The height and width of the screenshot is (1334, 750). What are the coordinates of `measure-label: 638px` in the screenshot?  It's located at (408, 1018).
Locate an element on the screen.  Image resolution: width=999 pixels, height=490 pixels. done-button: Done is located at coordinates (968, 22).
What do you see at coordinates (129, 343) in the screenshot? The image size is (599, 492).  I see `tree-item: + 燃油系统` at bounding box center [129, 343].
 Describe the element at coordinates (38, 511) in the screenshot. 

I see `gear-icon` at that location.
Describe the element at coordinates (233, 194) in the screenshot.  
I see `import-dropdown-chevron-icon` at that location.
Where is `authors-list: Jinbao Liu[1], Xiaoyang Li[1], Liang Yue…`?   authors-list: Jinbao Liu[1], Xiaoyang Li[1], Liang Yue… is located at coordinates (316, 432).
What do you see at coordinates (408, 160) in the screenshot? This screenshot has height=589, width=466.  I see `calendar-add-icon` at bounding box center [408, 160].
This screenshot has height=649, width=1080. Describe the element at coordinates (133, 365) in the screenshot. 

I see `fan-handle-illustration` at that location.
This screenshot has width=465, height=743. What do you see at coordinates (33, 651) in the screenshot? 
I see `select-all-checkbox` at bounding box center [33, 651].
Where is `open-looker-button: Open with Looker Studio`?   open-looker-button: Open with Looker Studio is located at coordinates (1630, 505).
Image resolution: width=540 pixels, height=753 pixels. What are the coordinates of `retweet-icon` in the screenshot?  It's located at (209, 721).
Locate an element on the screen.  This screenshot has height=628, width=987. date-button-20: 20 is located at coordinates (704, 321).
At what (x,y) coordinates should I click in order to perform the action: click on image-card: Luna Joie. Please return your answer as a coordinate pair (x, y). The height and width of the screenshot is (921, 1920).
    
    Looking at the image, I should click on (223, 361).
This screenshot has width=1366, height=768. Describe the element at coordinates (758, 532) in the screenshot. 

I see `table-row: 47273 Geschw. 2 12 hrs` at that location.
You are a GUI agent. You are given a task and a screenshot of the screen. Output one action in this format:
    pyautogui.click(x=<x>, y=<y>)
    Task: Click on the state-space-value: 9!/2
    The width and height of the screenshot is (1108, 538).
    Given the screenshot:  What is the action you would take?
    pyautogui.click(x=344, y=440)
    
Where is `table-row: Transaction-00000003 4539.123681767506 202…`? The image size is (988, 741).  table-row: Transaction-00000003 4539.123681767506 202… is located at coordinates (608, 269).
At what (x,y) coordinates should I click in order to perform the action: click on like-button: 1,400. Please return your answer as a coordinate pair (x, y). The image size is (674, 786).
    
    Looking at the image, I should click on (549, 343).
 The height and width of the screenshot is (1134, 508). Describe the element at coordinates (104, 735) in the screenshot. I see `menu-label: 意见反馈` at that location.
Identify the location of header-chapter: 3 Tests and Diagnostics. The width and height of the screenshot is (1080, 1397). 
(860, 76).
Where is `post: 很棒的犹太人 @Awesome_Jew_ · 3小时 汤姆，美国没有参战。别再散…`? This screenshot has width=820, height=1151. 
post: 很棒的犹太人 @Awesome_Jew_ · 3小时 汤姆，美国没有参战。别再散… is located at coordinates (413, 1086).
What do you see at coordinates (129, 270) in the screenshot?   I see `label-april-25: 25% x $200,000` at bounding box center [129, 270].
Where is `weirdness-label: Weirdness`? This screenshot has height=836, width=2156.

#####

Reproduce all of the material above, putting "What is shown" wherever "What do you see" appears and leaving every other word unchanged.

The height and width of the screenshot is (1334, 750). What are the coordinates of `measure-label: 638px` in the screenshot?  It's located at (408, 1018).
Locate an element on the screen.  Image resolution: width=999 pixels, height=490 pixels. done-button: Done is located at coordinates (968, 22).
What is shown at coordinates (129, 343) in the screenshot? The image size is (599, 492).  I see `tree-item: + 燃油系统` at bounding box center [129, 343].
 Describe the element at coordinates (38, 511) in the screenshot. 

I see `gear-icon` at that location.
Describe the element at coordinates (233, 194) in the screenshot.  
I see `import-dropdown-chevron-icon` at that location.
Where is `authors-list: Jinbao Liu[1], Xiaoyang Li[1], Liang Yue…`?   authors-list: Jinbao Liu[1], Xiaoyang Li[1], Liang Yue… is located at coordinates (316, 432).
What is shown at coordinates (408, 160) in the screenshot? This screenshot has height=589, width=466.  I see `calendar-add-icon` at bounding box center [408, 160].
This screenshot has height=649, width=1080. Describe the element at coordinates (133, 365) in the screenshot. 

I see `fan-handle-illustration` at that location.
This screenshot has width=465, height=743. What is shown at coordinates (33, 651) in the screenshot? 
I see `select-all-checkbox` at bounding box center [33, 651].
Where is `open-looker-button: Open with Looker Studio`?   open-looker-button: Open with Looker Studio is located at coordinates (1630, 505).
Image resolution: width=540 pixels, height=753 pixels. What are the coordinates of `retweet-icon` in the screenshot?  It's located at (209, 721).
Locate an element on the screen.  This screenshot has height=628, width=987. date-button-20: 20 is located at coordinates (704, 321).
At what (x,y) coordinates should I click in order to perform the action: click on image-card: Luna Joie. Please return your answer as a coordinate pair (x, y). The height and width of the screenshot is (921, 1920).
    
    Looking at the image, I should click on (223, 361).
This screenshot has width=1366, height=768. Describe the element at coordinates (758, 532) in the screenshot. 

I see `table-row: 47273 Geschw. 2 12 hrs` at that location.
You are a GUI agent. You are given a task and a screenshot of the screen. Output one action in this format:
    pyautogui.click(x=<x>, y=<y>)
    Task: Click on the state-space-value: 9!/2
    The width and height of the screenshot is (1108, 538).
    Given the screenshot:  What is the action you would take?
    pyautogui.click(x=344, y=440)
    
Where is `table-row: Transaction-00000003 4539.123681767506 202…`? The image size is (988, 741).  table-row: Transaction-00000003 4539.123681767506 202… is located at coordinates (608, 269).
At what (x,y) coordinates should I click in order to perform the action: click on like-button: 1,400. Please return your answer as a coordinate pair (x, y). The image size is (674, 786).
    
    Looking at the image, I should click on (549, 343).
 The height and width of the screenshot is (1134, 508). Describe the element at coordinates (104, 735) in the screenshot. I see `menu-label: 意见反馈` at that location.
Identify the location of header-chapter: 3 Tests and Diagnostics. The width and height of the screenshot is (1080, 1397). 
(860, 76).
Where is `post: 很棒的犹太人 @Awesome_Jew_ · 3小时 汤姆，美国没有参战。别再散…`? This screenshot has width=820, height=1151. 
post: 很棒的犹太人 @Awesome_Jew_ · 3小时 汤姆，美国没有参战。别再散… is located at coordinates (413, 1086).
What is shown at coordinates (129, 270) in the screenshot?   I see `label-april-25: 25% x $200,000` at bounding box center [129, 270].
Where is `weirdness-label: Weirdness`? This screenshot has height=836, width=2156.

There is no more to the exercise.